PROBLEM:
How many lines in the listing include the string "screenshot"? Reply with the number alone.

***** SUPPLIED DATA *****

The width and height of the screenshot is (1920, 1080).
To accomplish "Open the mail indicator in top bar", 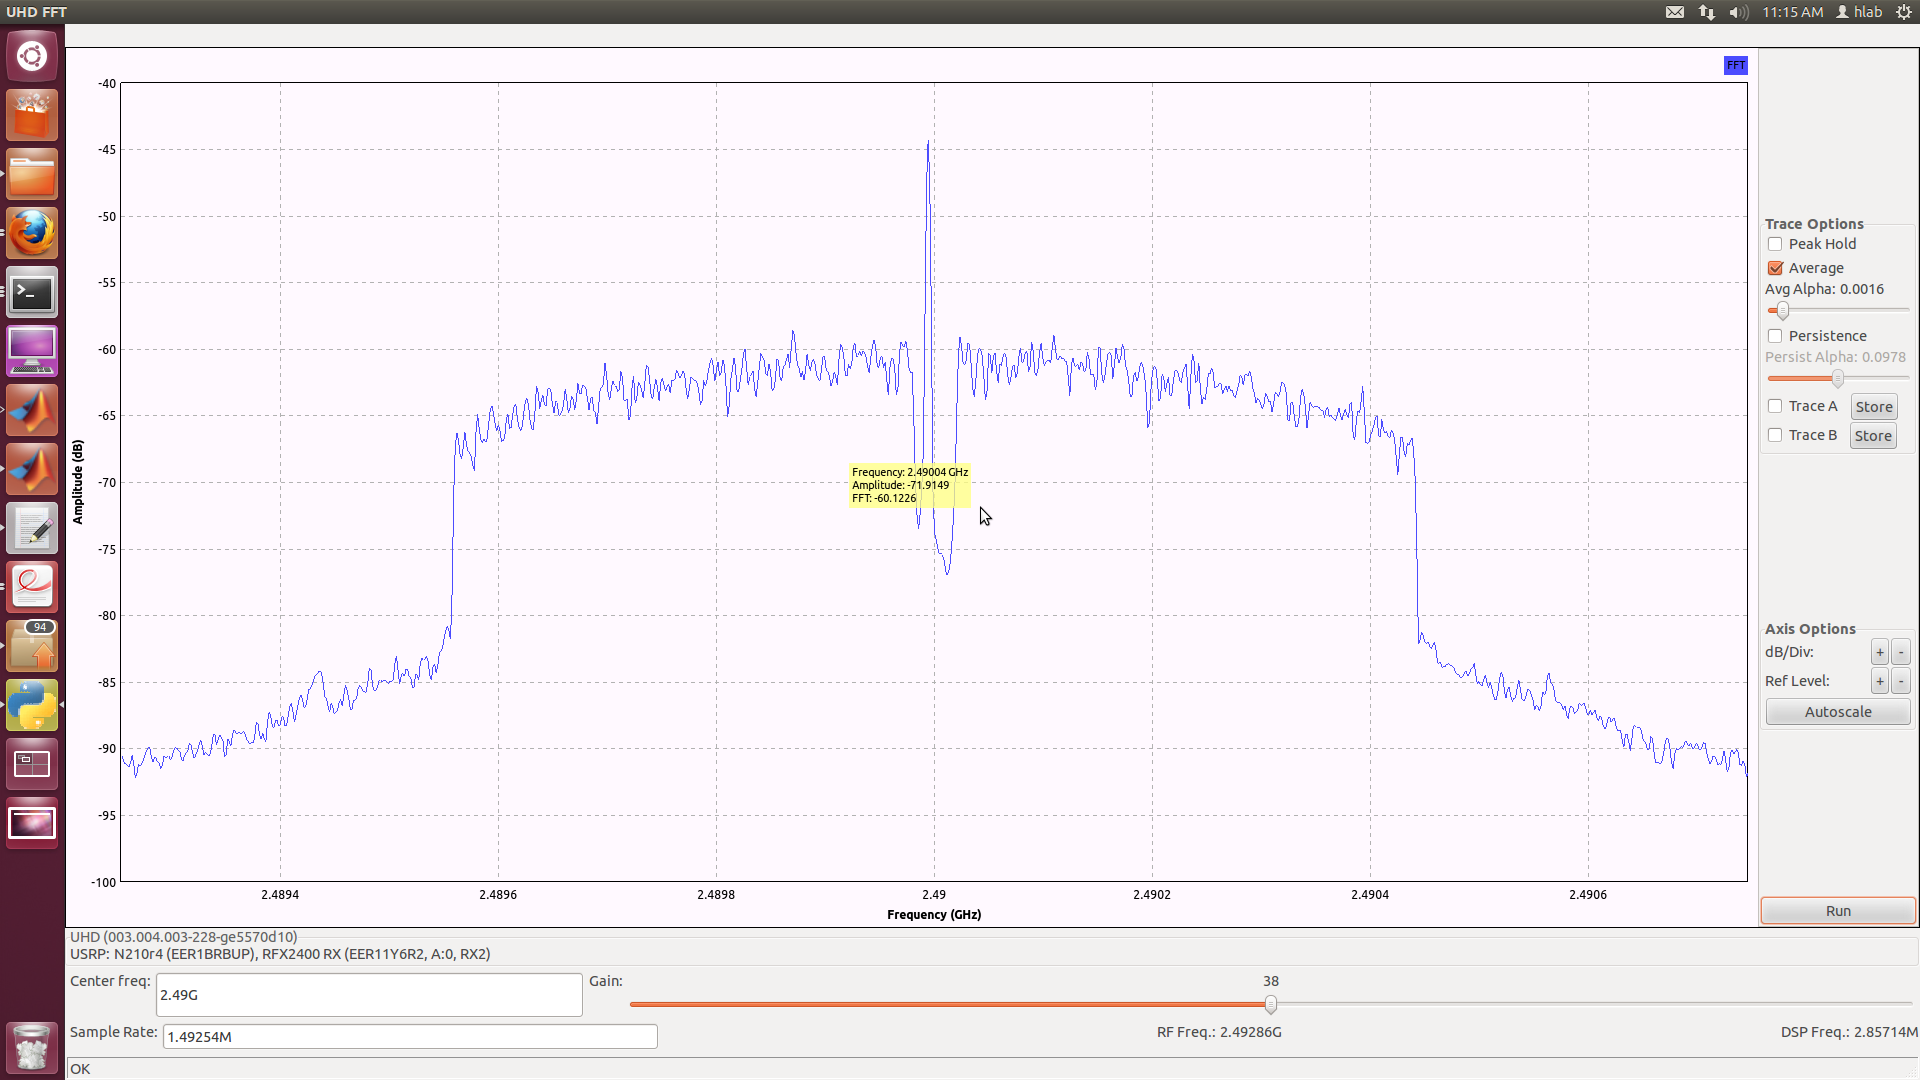I will point(1675,12).
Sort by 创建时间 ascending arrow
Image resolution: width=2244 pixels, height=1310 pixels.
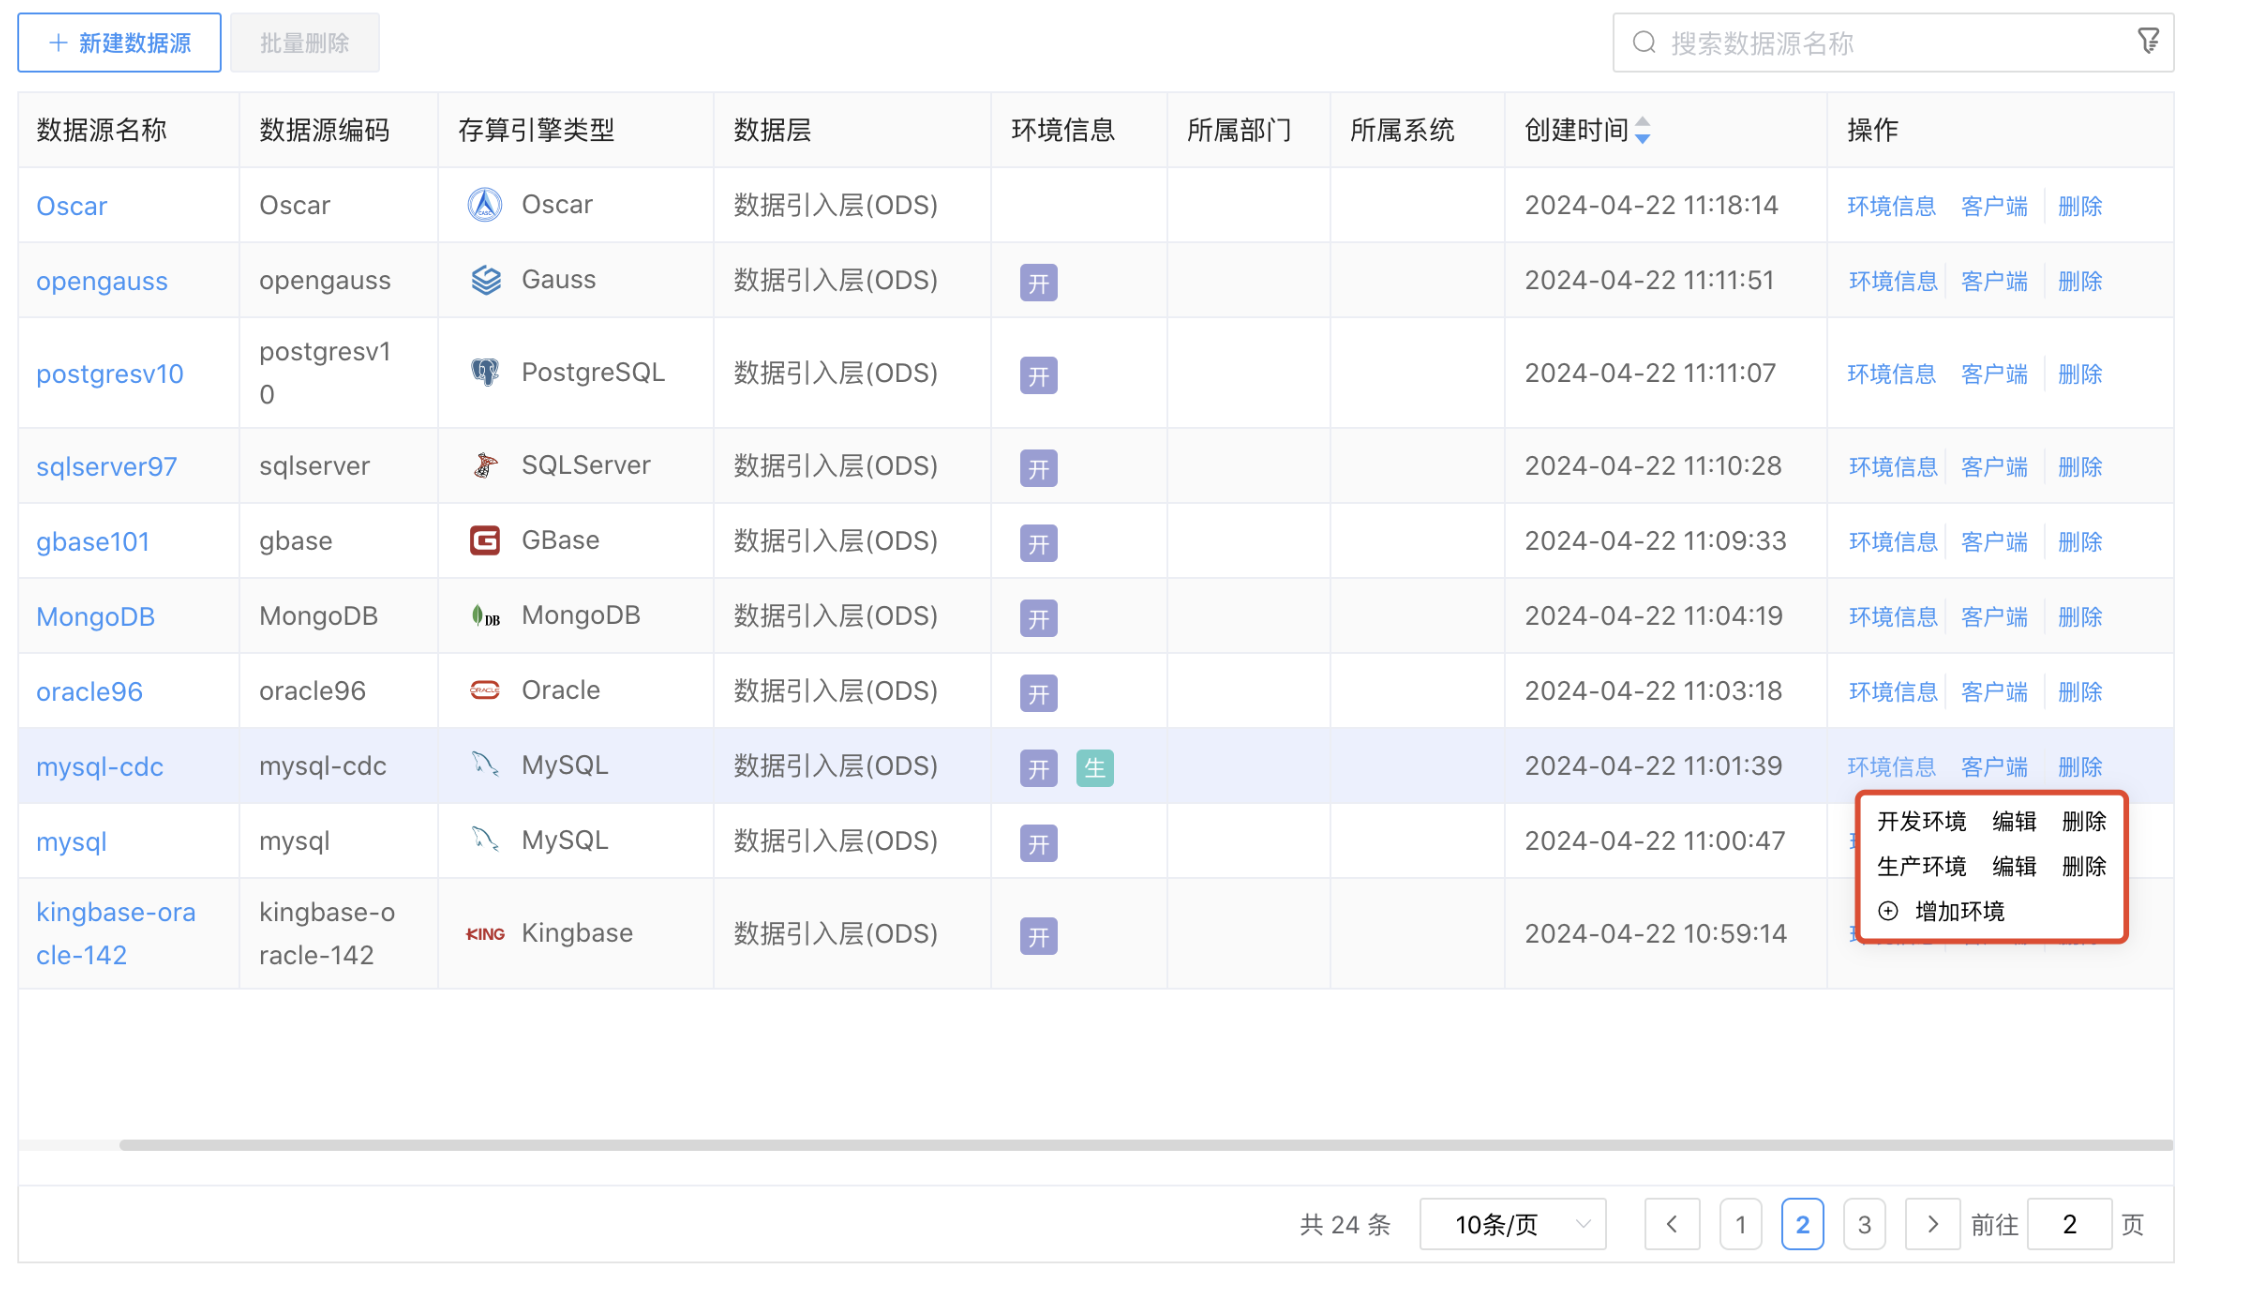click(1644, 122)
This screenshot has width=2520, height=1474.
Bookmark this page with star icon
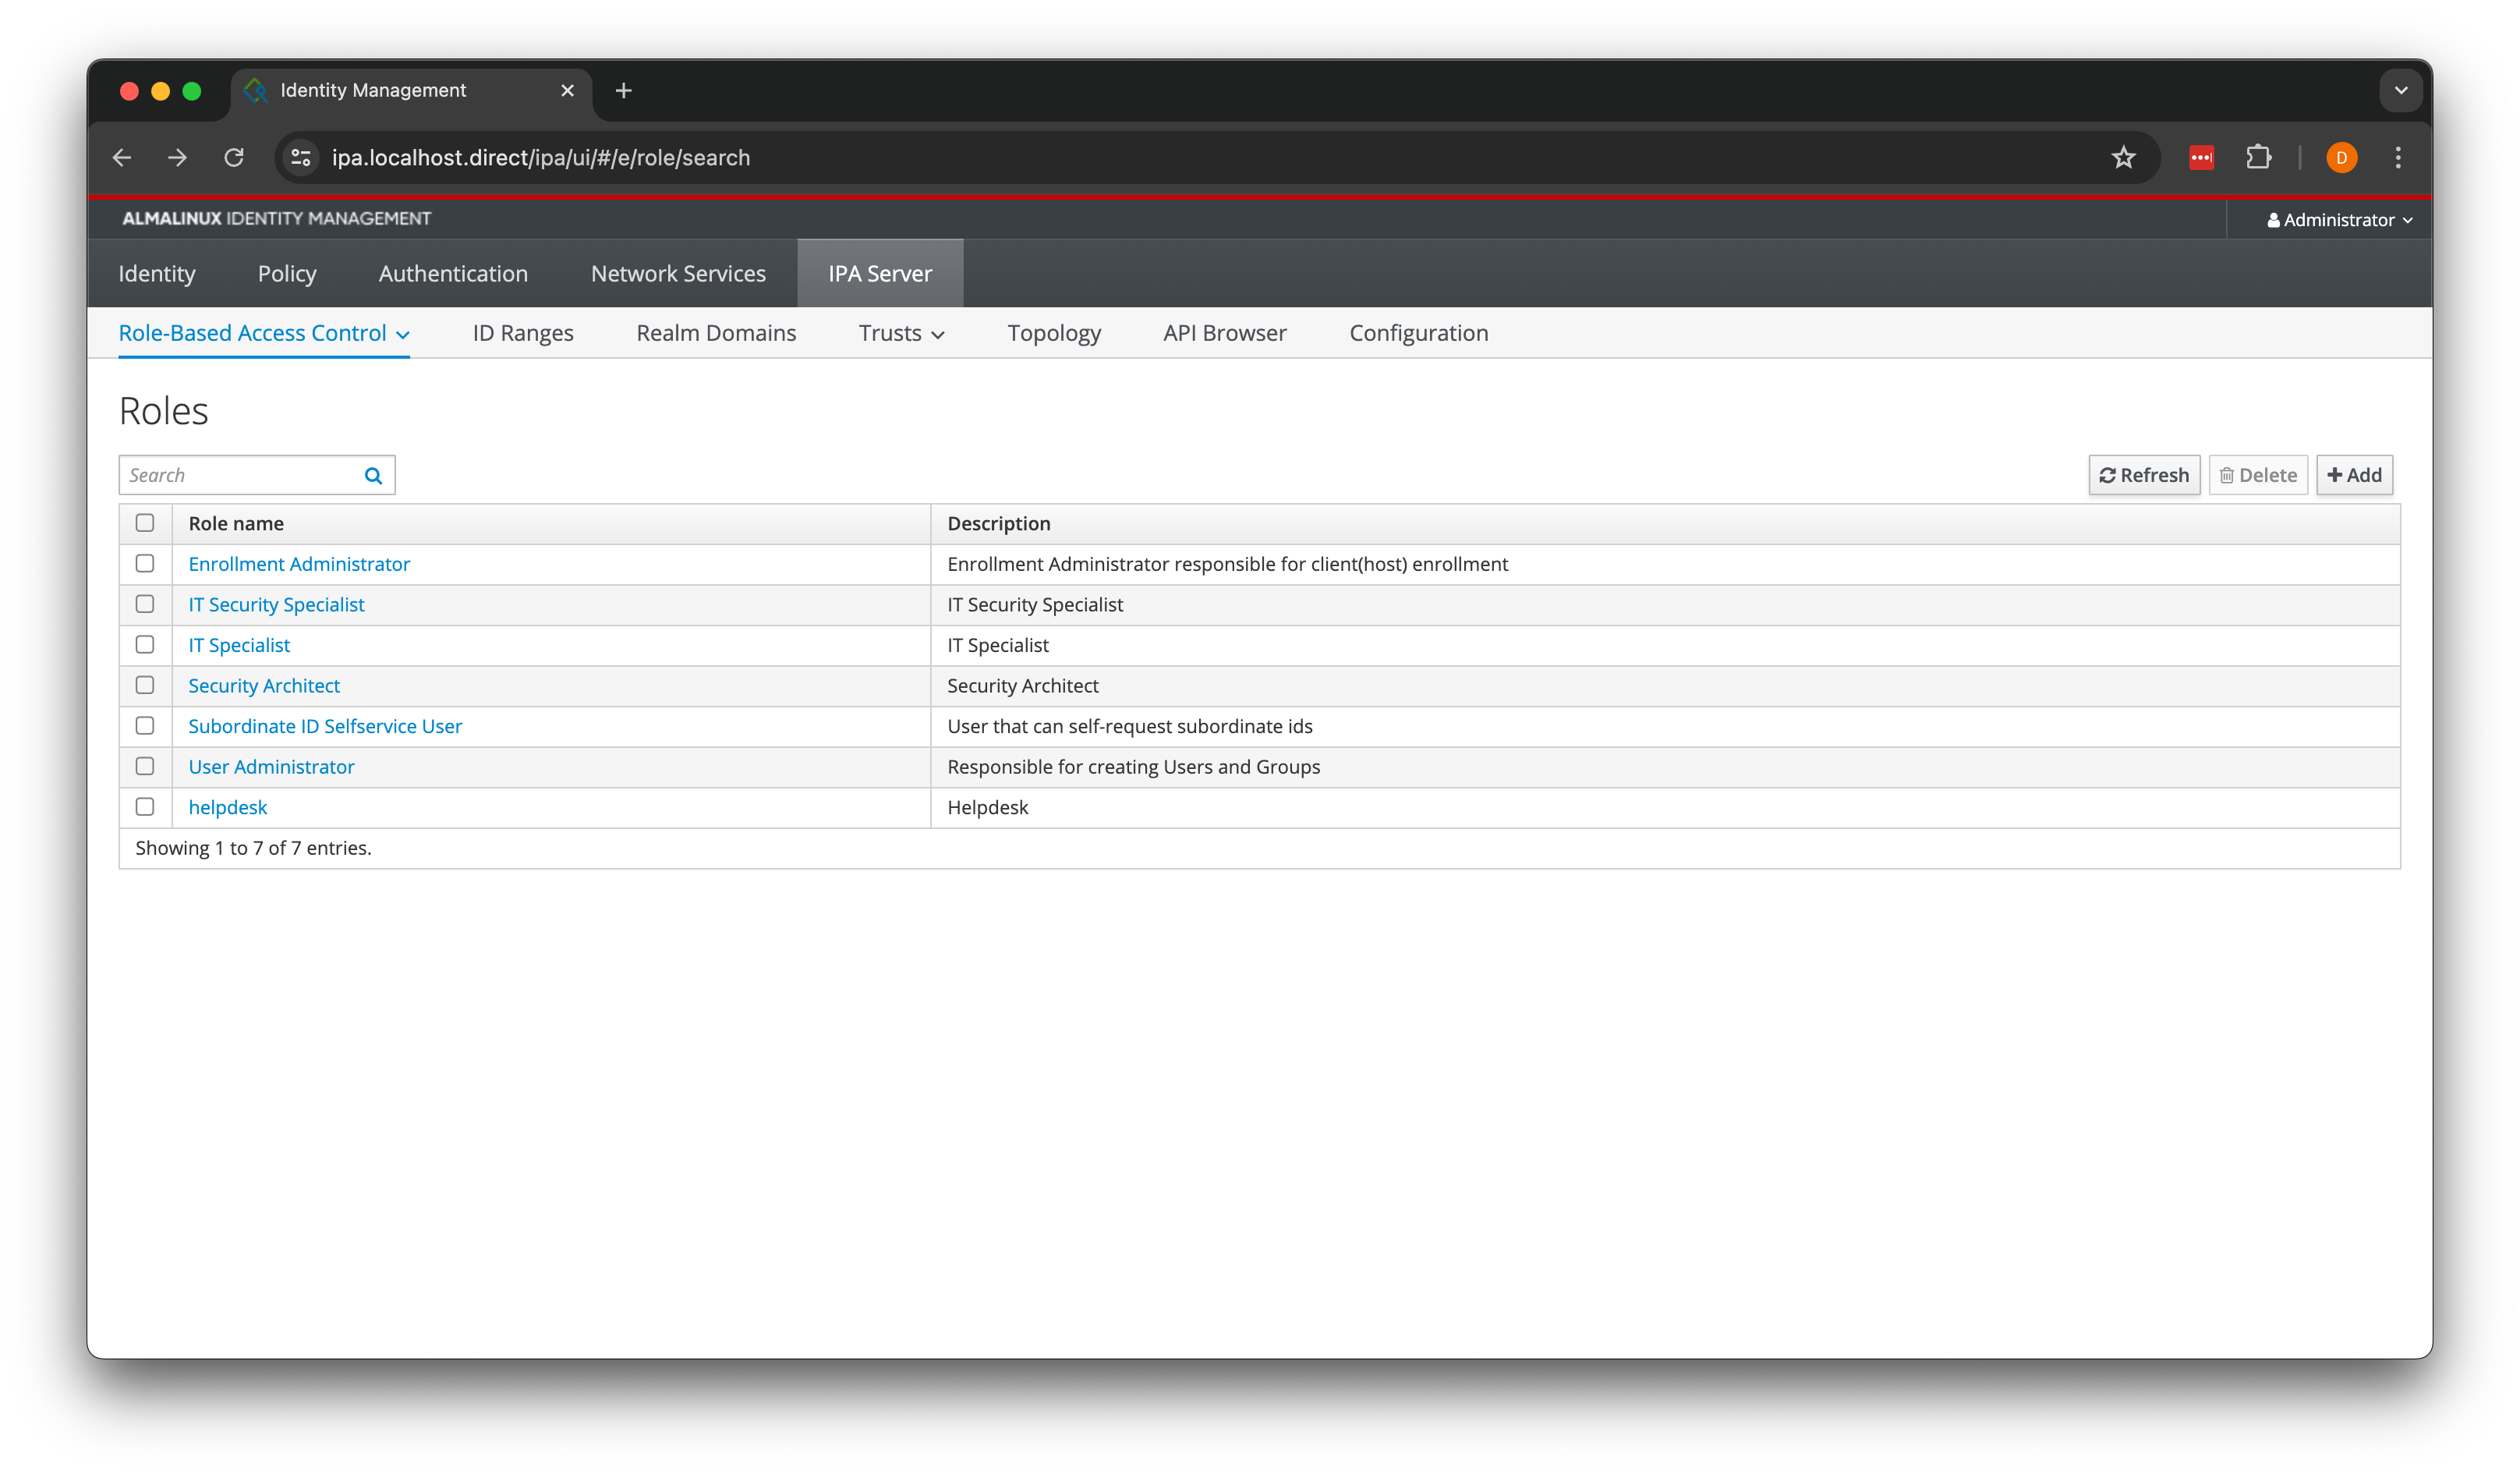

*****

ANSWER TO THE EXERCISE:
2